Mahkememiz tensip ara kararı gereğince; … Vergi Dairesi Müdürlüğüne davacı (VN:…)…’nin vergi incelemesi geçirip geçirmediği, hakkında bir soruşturma olup olmadığı hususunda müzekkereye yanıtı mahkememiz dosyası arasına alındığı görüldü.
Delillerin değerlendirilmesi ve gerekçe;
Dava; zayi belgesi verilmesi istemine ilişkindir.
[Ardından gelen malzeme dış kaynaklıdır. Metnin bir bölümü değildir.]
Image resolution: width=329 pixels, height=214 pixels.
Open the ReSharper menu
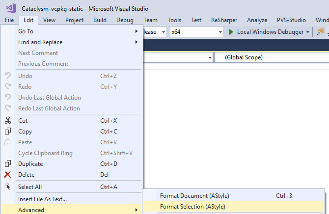[224, 20]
Bir tacirin saklamakla yükümlü olduğu belgeler, TTK’nın 82. maddesinin 1.fıkrasında;
Her tacir;
a) Ticari defterlerini, envanterleri, açılış bilançolarını, ara bilançolarını, finansal tablolarını, yıllık faaliyet raporlarını, topluluk finansal tablolarını ve yıllık faaliyet raporlarını ve bu belgelerin anlaşılabilirliğini kolaylaştıracak çalışma talimatları ile diğer organizasyon belgelerini,
b) Alınan ticari mektupları,
c) Gönderilen ticari mektupların suretlerini,
d) 64 üncü maddenin birinci fıkrasına göre yapılan kayıtların dayandığı belgeleri,
sınıflandırılmış bir şekilde saklamakla yükümlüdür.” şeklindeki düzenlemeyle hüküm altına alınmıştır. TTK’nın 82. maddesinde neler için zayi belgesi verilmesi istenebileceği tahdidi olarak gösterilmemiş, bir tacirin saklamakla yükümlü olduğu defter ve belgelerden söz edilmiştir. Yine TTK’nın 82. Maddesinin (7) numaralı fıkrasında, “Bir tacirin saklamakla yükümlü olduğu defterler ve belgeler; yangın, su baskını veya yer sarsıntısı gibi bir afet veya hırsızlık sebebiyle ve kanuni saklama süresi içinde zıyaa uğrarsa tacir zıyaı öğrendiği tarihten itibaren onbeş gün içinde ticari işletmesinin bulunduğu yer yetkili mahkemesinden kendisine bir belge verilmesini isteyebilir,” hükmü düzenlenmiştir. TTK’nın 82/7.maddesinde, zayi belgesi verilmesini gerektirecek zayi olma durumları sınırlı olarak sayılmamış ise de tacirin zayi belgesi isteyebilmesi için, defterlerin zayi olmasında kusur ve sorumluluğunun bulunmaması, tedbirli bir tacir gibi davranmasına rağmen zayi olayına engel olamamış durumda olması gerekir.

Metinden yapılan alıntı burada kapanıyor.